§ Descrição da tarefa
No trecho sobre a história de Golding, quantos meninos sobrevivem ao acidente aéreo e chegam à ilha?

§ Trecho para leitura
▶
A história de Golding é uma parábola ou alegoria do mundo real, feita para provar que o ser humano pode ser sombrio em qualquer idade, a depender do contexto. Apenas lhe dê condições e uma situação limite para que seu verdadeiro caráter destrutivo se manifeste. Nessa distopia juvenil, o autor desenvolve uma visão pessimista da humanidade, com as marcas e os resquícios do nazismo, a presença do stalinismo e do horror atômico da Segunda Guerra Mundial (1939-1945). Golding escreveu propositadamente um dos mais aterradores textos sobre a alma humana, ao contar a experiência de trinta meninos adolescentes que, durante a Segunda Guerra Mundial sobrevivem a um acidente aéreo – todos os adultos morreram – em uma distante ilha do Oceano Pacífico e são forçados a se organizar em sociedade. De uma hora para outra, tentam construir uma civilização aos moldes daquela de onde vieram, mas a experiência acaba em sangue e terror, segundo definição do próprio autor.
◀
§ Dados fornecidos
▶
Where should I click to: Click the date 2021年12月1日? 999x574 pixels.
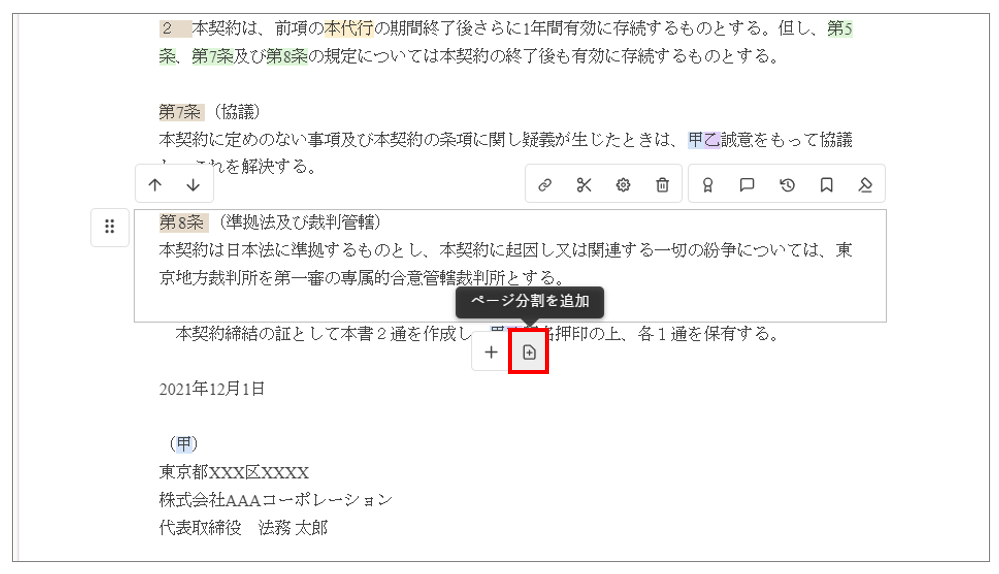(212, 389)
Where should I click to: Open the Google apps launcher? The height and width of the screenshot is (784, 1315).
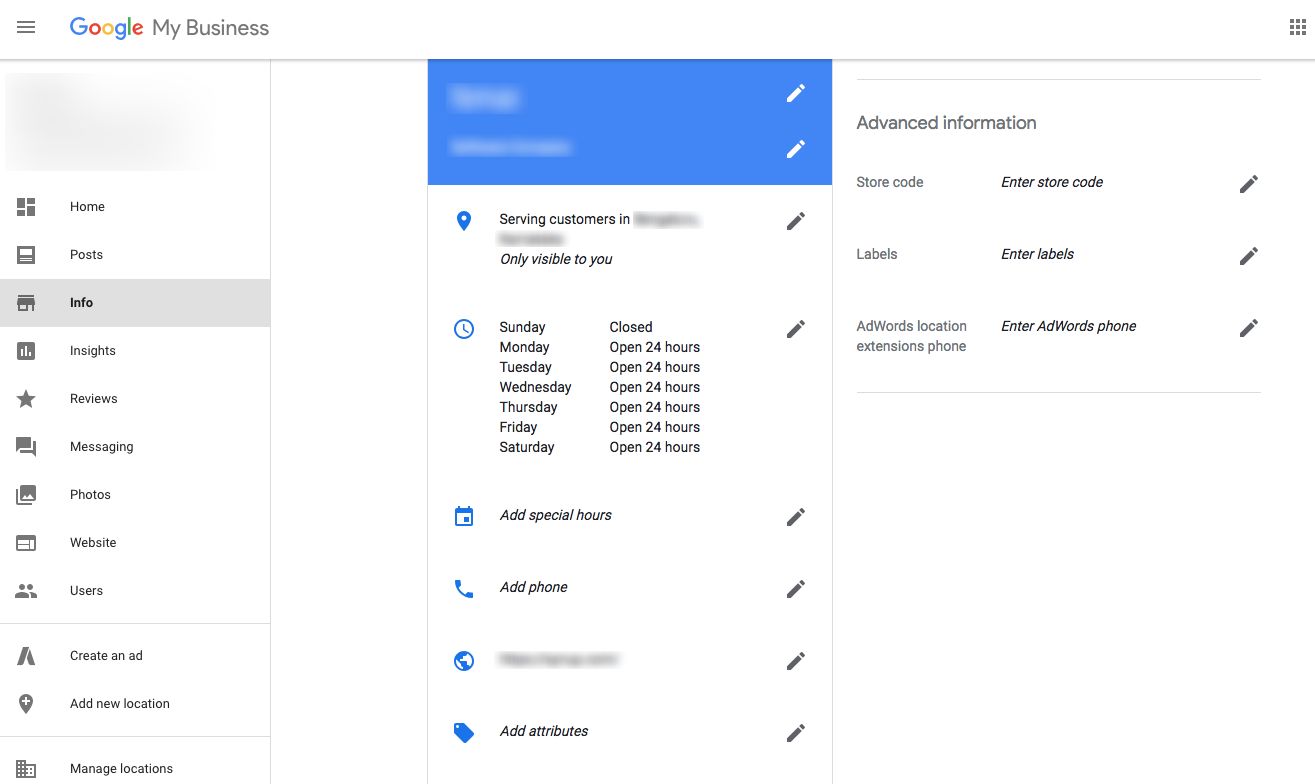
◀
§ Solução do problema
Trinta meninos adolescentes.